-- WORK TO BE COMPLETED --
Recast part of the data below as a Markdown table with the columns Row and Line, numbering each line and leaving out blank lines. Begin at the line that contains "You are a GUI", and stop after the line that contains "The width and".

-- AVAILABLE RECORDS --
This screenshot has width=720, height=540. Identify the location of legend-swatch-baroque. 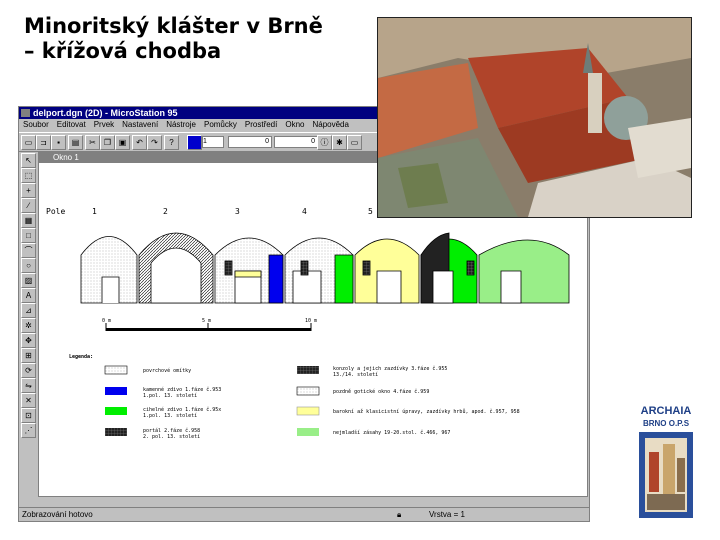
(308, 411).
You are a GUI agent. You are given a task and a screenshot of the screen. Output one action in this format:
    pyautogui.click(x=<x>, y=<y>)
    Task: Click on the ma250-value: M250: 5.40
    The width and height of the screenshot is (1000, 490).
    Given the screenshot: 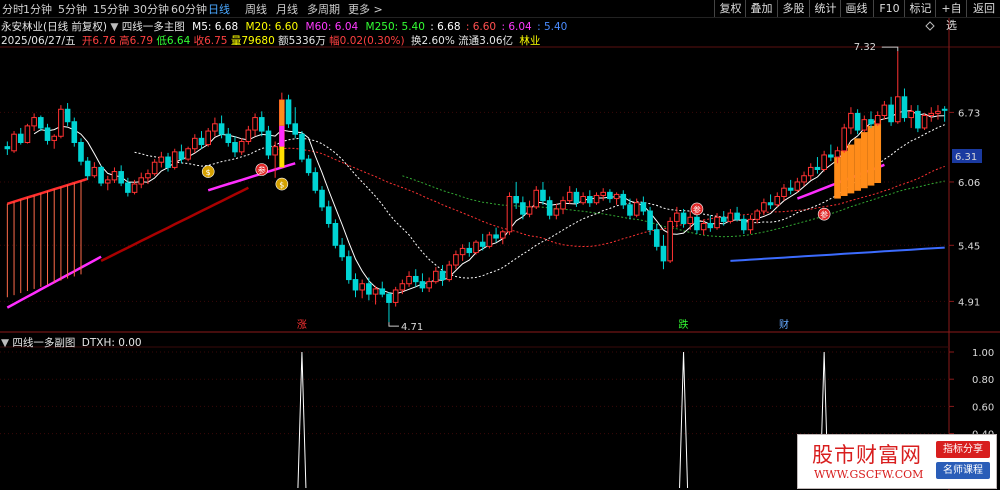 What is the action you would take?
    pyautogui.click(x=395, y=27)
    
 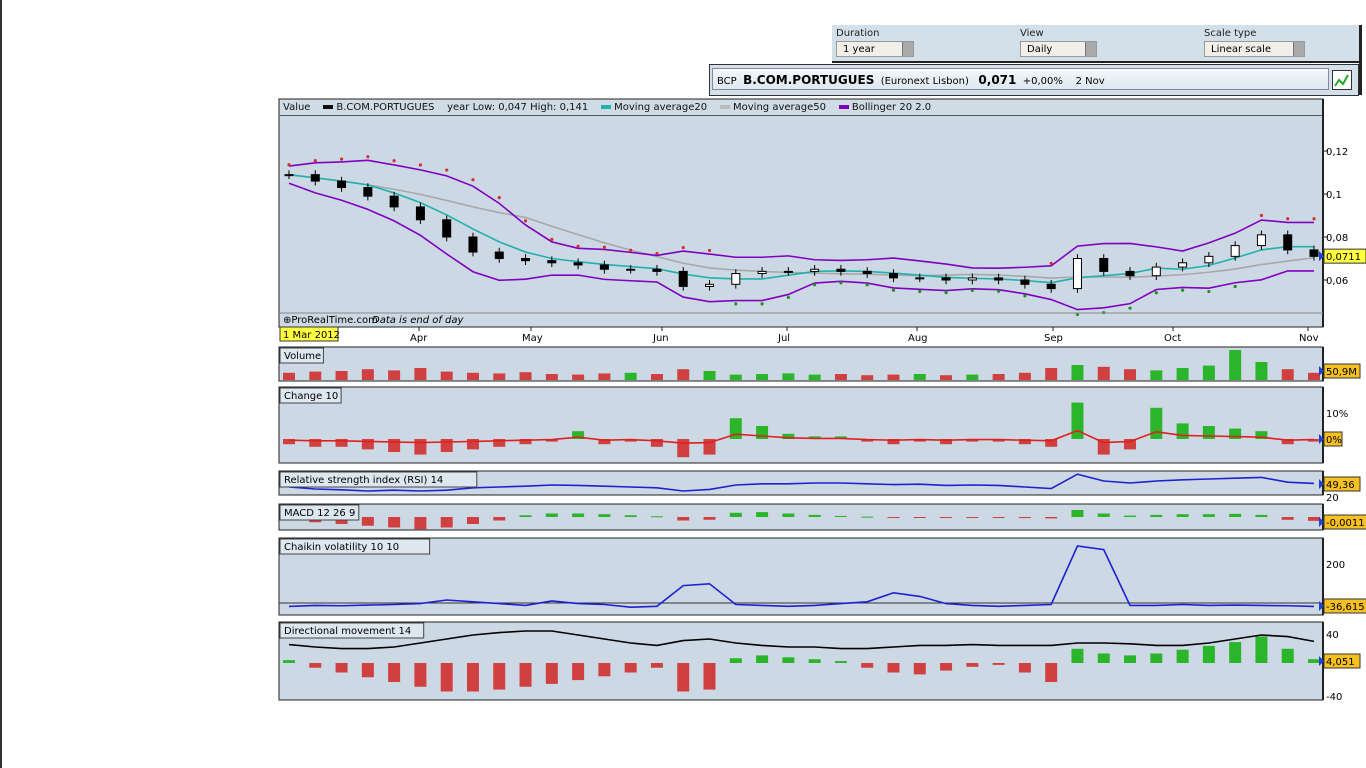 What do you see at coordinates (532, 338) in the screenshot?
I see `x-tick-label: May` at bounding box center [532, 338].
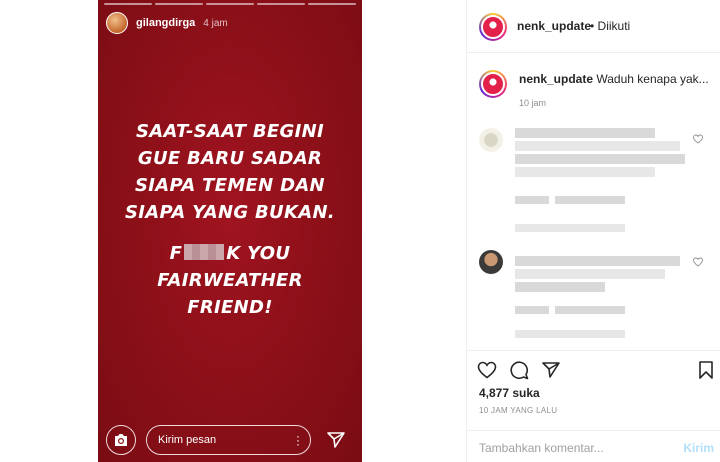 This screenshot has width=720, height=462. What do you see at coordinates (487, 370) in the screenshot?
I see `heart-icon` at bounding box center [487, 370].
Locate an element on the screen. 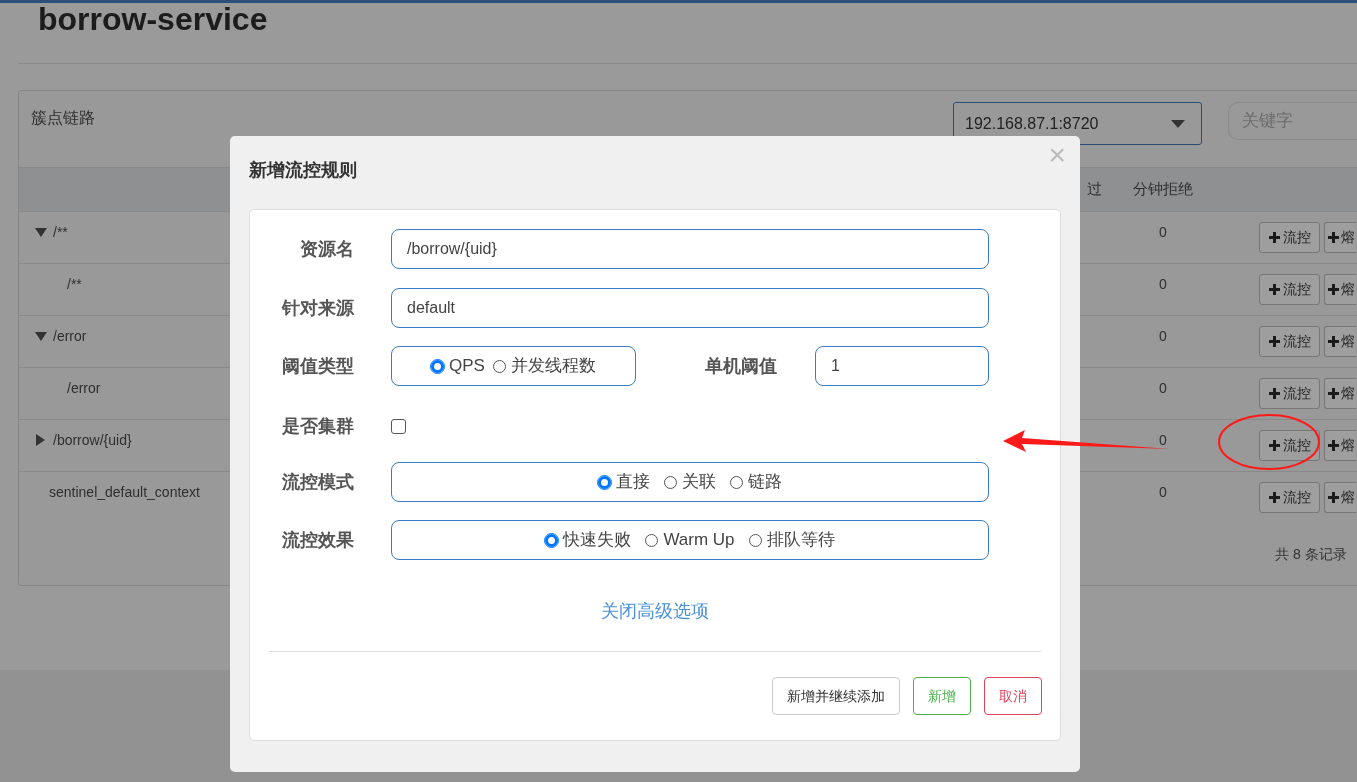 The height and width of the screenshot is (782, 1357). dialog-button: 新增并继续添加 is located at coordinates (836, 696).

-- FINAL ANSWER --
| Row | Line |
|---|---|
| 1 | You are a GUI agent. You are given a task and a screenshot of the screen. Output one action in this format: |
| 2 |     pyautogui.click(x=<x>, y=<y>) |
| 3 |     Task: Click on the ma250-value: M250: 5.40 |
| 4 |     The width and height of the screenshot is (1000, 490). |